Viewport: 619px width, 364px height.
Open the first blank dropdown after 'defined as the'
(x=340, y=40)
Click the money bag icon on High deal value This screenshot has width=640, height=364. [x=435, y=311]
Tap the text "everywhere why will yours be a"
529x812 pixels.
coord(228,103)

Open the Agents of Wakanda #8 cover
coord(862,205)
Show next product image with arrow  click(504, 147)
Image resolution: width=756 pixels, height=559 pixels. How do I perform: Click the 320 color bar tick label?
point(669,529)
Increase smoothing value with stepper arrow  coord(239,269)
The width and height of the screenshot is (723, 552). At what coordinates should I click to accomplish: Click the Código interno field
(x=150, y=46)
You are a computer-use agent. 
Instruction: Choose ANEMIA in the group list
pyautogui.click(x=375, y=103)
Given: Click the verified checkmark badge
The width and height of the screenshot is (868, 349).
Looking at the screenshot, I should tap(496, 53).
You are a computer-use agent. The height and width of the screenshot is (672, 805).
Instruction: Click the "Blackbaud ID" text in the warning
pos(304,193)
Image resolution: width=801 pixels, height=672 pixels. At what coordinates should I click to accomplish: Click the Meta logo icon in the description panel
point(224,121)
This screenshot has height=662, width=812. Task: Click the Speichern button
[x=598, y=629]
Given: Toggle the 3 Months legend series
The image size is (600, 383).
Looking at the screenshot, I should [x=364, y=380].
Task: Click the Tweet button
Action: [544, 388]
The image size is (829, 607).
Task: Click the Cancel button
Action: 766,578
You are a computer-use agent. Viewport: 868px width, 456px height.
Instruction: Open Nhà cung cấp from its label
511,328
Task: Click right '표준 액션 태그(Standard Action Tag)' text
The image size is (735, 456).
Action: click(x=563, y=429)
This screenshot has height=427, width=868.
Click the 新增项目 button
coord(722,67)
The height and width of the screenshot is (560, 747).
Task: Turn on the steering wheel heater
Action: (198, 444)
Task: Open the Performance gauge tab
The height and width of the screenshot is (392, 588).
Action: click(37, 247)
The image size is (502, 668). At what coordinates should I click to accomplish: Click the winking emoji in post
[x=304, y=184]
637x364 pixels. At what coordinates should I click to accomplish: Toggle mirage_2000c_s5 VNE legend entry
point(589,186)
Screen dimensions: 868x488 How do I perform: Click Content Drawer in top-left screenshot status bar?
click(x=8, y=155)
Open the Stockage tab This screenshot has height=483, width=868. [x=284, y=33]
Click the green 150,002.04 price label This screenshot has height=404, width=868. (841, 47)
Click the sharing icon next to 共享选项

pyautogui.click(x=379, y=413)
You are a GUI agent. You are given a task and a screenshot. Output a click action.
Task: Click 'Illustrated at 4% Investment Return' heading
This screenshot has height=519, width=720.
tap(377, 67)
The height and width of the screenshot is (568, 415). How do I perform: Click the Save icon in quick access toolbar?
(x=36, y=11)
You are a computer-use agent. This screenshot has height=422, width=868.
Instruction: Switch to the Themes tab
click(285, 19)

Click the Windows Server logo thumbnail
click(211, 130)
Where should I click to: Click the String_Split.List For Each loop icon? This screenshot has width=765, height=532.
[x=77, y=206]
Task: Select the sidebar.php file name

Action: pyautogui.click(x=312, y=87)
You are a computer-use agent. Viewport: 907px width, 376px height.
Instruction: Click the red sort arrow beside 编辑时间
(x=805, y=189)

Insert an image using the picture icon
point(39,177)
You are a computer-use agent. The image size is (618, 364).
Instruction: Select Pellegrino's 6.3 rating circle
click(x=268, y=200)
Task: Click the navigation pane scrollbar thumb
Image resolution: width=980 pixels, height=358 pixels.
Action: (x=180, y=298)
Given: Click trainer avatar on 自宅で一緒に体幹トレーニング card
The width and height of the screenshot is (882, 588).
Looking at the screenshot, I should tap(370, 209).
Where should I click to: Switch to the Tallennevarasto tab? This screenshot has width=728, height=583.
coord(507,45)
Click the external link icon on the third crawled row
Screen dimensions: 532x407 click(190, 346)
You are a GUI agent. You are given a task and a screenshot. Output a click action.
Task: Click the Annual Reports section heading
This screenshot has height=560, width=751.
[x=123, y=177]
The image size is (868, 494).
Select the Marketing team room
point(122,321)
---
Try it » Please copy the whole of the material exactly as written.

Answer section »
Viewport: 619px width, 364px height.
Open the first blank dropdown after 'defined as the'
(x=340, y=40)
Click the money bag icon on High deal value This screenshot has width=640, height=364. [x=435, y=311]
Tap the text "everywhere why will yours be a"
529x812 pixels.
coord(228,103)

Open the Agents of Wakanda #8 cover
coord(862,205)
Show next product image with arrow  click(504, 147)
Image resolution: width=756 pixels, height=559 pixels. How do I perform: Click the 320 color bar tick label?
point(669,529)
Increase smoothing value with stepper arrow  coord(239,269)
The width and height of the screenshot is (723, 552). At what coordinates should I click to accomplish: Click the Código interno field
(x=150, y=46)
You are a computer-use agent. 
Instruction: Choose ANEMIA in the group list
pyautogui.click(x=375, y=103)
Given: Click the verified checkmark badge
The width and height of the screenshot is (868, 349).
Looking at the screenshot, I should tap(496, 53).
You are a computer-use agent. The height and width of the screenshot is (672, 805).
Instruction: Click the "Blackbaud ID" text in the warning
pos(304,193)
Image resolution: width=801 pixels, height=672 pixels. At what coordinates should I click to accomplish: Click the Meta logo icon in the description panel
point(224,121)
This screenshot has height=662, width=812. Task: Click the Speichern button
[x=598, y=629]
Given: Toggle the 3 Months legend series
The image size is (600, 383).
Looking at the screenshot, I should [x=364, y=380].
Task: Click the Tweet button
Action: [544, 388]
The image size is (829, 607).
Task: Click the Cancel button
Action: 766,578
You are a computer-use agent. Viewport: 868px width, 456px height.
Instruction: Open Nhà cung cấp from its label
511,328
Task: Click right '표준 액션 태그(Standard Action Tag)' text
The image size is (735, 456).
Action: click(x=563, y=429)
This screenshot has height=427, width=868.
Click the 新增项目 button
coord(722,67)
The height and width of the screenshot is (560, 747).
Task: Turn on the steering wheel heater
Action: (198, 444)
Task: Open the Performance gauge tab
The height and width of the screenshot is (392, 588).
Action: click(37, 247)
The image size is (502, 668). At what coordinates should I click to accomplish: Click the winking emoji in post
[x=304, y=184]
637x364 pixels. At what coordinates should I click to accomplish: Toggle mirage_2000c_s5 VNE legend entry
point(589,186)
Screen dimensions: 868x488 How do I perform: Click Content Drawer in top-left screenshot status bar?
click(x=8, y=155)
Open the Stockage tab This screenshot has height=483, width=868. [x=284, y=33]
Click the green 150,002.04 price label This screenshot has height=404, width=868. (841, 47)
Click the sharing icon next to 共享选项

pyautogui.click(x=379, y=413)
You are a GUI agent. You are given a task and a screenshot. Output a click action.
Task: Click 'Illustrated at 4% Investment Return' heading
This screenshot has height=519, width=720.
tap(377, 67)
The height and width of the screenshot is (568, 415). How do I perform: Click the Save icon in quick access toolbar?
(x=36, y=11)
You are a computer-use agent. This screenshot has height=422, width=868.
Instruction: Switch to the Themes tab
click(285, 19)

Click the Windows Server logo thumbnail
click(211, 130)
Where should I click to: Click the String_Split.List For Each loop icon? This screenshot has width=765, height=532.
[x=77, y=206]
Task: Select the sidebar.php file name

Action: pyautogui.click(x=312, y=87)
You are a computer-use agent. Viewport: 907px width, 376px height.
Instruction: Click the red sort arrow beside 编辑时间
(x=805, y=189)

Insert an image using the picture icon
point(39,177)
You are a computer-use agent. The image size is (618, 364).
Instruction: Select Pellegrino's 6.3 rating circle
click(x=268, y=200)
Task: Click the navigation pane scrollbar thumb
Image resolution: width=980 pixels, height=358 pixels.
Action: (x=180, y=298)
Given: Click trainer avatar on 自宅で一緒に体幹トレーニング card
The width and height of the screenshot is (882, 588).
Looking at the screenshot, I should tap(370, 209).
Where should I click to: Switch to the Tallennevarasto tab? This screenshot has width=728, height=583.
coord(507,45)
Click the external link icon on the third crawled row
Screen dimensions: 532x407 click(190, 346)
You are a GUI agent. You are given a task and a screenshot. Output a click action.
Task: Click the Annual Reports section heading
This screenshot has height=560, width=751.
[x=123, y=177]
The image size is (868, 494).
Select the Marketing team room
point(122,321)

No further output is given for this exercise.